Bash Compactor: Beat Happening

| 11 Nov 2014 | 02:10

    John Chandler, a dead-ringer for the Kool- Aid guzzling preacher Jim Jones, led a psychedelic gospel band, kicking off all sorts of wild-eyed shenanigans at Spiegelworld last Thursday night. Thick-fingered, hyperkinetic Mike Edison (pictured)—a former High Times and Screw editor—had brought in the cultist lookalike as well as Jon Spencer, formerly of Pussy Galore and Boss Hog, and other lounge lizards to noodle jazzy riffs and hit high-hats.
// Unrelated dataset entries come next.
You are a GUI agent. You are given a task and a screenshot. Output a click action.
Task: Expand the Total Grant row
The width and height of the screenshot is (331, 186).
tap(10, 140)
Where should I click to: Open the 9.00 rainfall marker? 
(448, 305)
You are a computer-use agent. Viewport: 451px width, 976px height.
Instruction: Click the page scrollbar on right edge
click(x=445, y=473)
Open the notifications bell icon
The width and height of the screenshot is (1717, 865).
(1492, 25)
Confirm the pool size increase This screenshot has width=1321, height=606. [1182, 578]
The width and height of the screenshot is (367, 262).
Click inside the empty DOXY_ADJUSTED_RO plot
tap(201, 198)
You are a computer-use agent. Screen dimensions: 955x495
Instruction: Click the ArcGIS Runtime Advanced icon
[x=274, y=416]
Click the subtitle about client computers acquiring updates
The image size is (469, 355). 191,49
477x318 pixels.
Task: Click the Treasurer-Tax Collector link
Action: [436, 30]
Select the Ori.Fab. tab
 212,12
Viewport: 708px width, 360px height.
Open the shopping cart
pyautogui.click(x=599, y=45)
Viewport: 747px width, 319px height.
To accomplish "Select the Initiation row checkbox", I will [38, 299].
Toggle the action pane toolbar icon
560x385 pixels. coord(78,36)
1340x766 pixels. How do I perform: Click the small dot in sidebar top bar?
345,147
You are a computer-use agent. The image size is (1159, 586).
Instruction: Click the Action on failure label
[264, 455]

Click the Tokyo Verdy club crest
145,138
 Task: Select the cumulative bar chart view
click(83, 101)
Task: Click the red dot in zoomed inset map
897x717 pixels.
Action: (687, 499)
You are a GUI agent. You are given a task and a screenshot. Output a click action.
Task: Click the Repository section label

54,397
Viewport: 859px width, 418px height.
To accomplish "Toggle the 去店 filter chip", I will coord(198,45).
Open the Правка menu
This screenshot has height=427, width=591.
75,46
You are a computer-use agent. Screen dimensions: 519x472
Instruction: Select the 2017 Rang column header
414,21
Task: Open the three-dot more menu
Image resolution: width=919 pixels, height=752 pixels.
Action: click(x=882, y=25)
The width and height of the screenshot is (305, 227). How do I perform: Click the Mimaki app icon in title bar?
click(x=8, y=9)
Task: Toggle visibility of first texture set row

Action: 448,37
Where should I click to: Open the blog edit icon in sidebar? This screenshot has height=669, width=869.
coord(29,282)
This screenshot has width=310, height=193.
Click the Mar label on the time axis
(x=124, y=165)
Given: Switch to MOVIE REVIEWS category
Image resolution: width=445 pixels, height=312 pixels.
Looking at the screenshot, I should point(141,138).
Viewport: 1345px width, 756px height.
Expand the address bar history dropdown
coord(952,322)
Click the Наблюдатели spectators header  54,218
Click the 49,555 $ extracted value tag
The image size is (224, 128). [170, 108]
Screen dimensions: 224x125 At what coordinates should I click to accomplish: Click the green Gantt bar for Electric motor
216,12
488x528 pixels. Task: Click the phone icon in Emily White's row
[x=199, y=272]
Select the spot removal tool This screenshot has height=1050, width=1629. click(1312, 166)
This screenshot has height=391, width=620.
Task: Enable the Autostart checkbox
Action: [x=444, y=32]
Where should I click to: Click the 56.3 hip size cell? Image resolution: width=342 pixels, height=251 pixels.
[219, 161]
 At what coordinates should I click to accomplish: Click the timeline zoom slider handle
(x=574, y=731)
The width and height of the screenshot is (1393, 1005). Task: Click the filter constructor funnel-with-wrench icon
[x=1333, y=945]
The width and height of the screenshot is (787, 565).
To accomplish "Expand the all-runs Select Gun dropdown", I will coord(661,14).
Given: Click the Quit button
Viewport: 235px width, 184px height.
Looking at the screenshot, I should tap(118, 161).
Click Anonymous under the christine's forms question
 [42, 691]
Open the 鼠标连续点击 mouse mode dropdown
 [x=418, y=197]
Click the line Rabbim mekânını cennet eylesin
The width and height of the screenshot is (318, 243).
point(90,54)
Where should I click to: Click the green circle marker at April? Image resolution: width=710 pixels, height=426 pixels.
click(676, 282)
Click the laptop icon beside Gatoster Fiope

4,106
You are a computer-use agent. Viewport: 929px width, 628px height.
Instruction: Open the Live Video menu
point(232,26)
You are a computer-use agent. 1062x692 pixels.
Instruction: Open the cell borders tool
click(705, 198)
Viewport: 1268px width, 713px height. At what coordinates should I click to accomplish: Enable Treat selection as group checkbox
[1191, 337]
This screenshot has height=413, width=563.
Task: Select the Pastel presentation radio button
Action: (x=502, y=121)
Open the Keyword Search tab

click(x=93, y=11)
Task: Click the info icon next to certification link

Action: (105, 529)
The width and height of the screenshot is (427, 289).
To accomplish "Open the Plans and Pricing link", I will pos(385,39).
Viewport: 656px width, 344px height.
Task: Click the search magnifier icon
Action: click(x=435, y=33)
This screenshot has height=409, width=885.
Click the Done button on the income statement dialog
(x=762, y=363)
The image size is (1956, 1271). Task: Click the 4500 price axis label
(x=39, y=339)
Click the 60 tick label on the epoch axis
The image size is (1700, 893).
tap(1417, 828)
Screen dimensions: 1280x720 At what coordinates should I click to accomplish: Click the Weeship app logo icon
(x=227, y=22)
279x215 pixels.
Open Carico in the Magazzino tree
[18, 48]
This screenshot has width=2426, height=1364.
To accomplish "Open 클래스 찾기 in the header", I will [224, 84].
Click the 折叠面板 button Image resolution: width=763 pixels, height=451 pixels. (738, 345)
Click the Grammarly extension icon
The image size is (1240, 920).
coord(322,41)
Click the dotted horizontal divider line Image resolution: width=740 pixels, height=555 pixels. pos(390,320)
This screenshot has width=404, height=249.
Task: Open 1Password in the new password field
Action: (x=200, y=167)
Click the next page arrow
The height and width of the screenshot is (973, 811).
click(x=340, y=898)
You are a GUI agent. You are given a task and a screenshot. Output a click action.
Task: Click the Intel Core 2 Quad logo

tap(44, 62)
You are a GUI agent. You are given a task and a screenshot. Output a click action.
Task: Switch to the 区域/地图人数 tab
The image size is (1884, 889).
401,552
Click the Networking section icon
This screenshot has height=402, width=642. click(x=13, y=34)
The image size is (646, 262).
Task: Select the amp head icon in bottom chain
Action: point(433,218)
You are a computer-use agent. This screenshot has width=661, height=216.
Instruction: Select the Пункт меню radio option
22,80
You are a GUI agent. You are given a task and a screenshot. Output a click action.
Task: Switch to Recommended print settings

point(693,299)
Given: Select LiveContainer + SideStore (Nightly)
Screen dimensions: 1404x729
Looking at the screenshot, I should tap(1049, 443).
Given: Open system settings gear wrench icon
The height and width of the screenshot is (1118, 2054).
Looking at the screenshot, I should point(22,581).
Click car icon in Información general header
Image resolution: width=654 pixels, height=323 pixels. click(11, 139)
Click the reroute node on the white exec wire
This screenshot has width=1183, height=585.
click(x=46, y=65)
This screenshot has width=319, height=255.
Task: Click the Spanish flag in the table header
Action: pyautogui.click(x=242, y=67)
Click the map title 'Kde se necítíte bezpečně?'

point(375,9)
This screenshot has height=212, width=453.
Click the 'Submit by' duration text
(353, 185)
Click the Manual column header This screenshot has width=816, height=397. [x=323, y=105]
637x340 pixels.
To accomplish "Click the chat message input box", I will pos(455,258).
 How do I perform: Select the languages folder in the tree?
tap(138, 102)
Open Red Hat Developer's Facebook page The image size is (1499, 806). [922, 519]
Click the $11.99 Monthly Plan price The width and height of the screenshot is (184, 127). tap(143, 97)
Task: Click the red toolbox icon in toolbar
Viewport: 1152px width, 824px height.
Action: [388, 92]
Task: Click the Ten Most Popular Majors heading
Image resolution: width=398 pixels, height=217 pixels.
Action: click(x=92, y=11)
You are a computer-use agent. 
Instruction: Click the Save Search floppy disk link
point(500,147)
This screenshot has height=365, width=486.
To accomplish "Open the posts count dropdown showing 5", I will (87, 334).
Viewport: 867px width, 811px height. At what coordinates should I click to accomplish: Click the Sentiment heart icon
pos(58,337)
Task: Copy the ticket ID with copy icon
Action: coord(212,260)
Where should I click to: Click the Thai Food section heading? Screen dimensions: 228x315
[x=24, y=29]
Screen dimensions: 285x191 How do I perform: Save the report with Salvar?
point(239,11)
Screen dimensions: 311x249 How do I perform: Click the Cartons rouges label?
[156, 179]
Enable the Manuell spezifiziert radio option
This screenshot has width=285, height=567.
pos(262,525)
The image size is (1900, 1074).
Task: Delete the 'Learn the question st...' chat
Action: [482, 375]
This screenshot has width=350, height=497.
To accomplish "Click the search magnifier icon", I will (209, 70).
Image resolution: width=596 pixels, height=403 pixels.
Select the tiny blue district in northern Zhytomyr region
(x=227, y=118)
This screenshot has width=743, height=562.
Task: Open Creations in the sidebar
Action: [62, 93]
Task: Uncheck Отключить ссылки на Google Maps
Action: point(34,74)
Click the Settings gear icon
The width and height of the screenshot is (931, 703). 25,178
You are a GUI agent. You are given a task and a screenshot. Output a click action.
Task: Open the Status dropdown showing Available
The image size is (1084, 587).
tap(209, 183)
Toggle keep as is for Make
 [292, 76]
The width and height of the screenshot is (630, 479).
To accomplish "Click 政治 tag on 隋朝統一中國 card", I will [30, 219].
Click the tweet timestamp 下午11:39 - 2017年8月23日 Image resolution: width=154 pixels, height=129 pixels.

    Readers including the pillow-lipped Rachel Shutkart and Happy Ending Reading Series honcho Amanda Stern,who swore she wasn’t drinking but couldn’t resist sneaking sips of whiskey from a neighbor’s glass, fronted the band, regaling the crowd with tales of hysterical teen madness. I rapped about fiction’s awful state with Jonathan Ames as Shutkart read about pissing her boyfriend’s sheets in a rhythmic, beat style.

    “He just told me fiction’s dead, Amanda,” Ames deadpanned. He crooked an elegantly manicured, Princeton-class-ringencircled finger in my direction and I noted my surprise at the whore-and-booze obsessed Ivy grad’s cred. He showed me another lean digit, lumped and gnarled at the nub.“It’s a weird disease that only affects alcoholics and Italians.”With that, he climbed up on stage, told the band they were too loud and then launched into an inspired, off-the-cuff rant about puberty. Smiling wolfishly, he started spinning around like a nebbishy bullfighter and brought down his crescendo: “That’s why you shouldn’t whack off in front off your mom.” Spencer hammered a high octave on his Telecaster.

    Soon enough we were all kicked out into the chilly moonlit night. We downed our $9 pints and packed off to a bar across the street.

    Intellectually spent, Ames was more relaxed. “I’ve played a role the couple of times I’ve met you, and basically I’m just scared,” he said gently, while pulling his newsboy cap below his eyes.A big-breasted young admirer flashed him, but he didn’t seem interested. Soon enough Edison busted through the bar door, yelping “Friggin in the Riggin,” a bawdy sea-shanty made famous by the Pistols.

    It was time to find out who fathered this success. “You write, for the Press? I wrote for the Press back in the late ‘80s,” he said, gulping Maker’s Mark. “It was douchebag money!”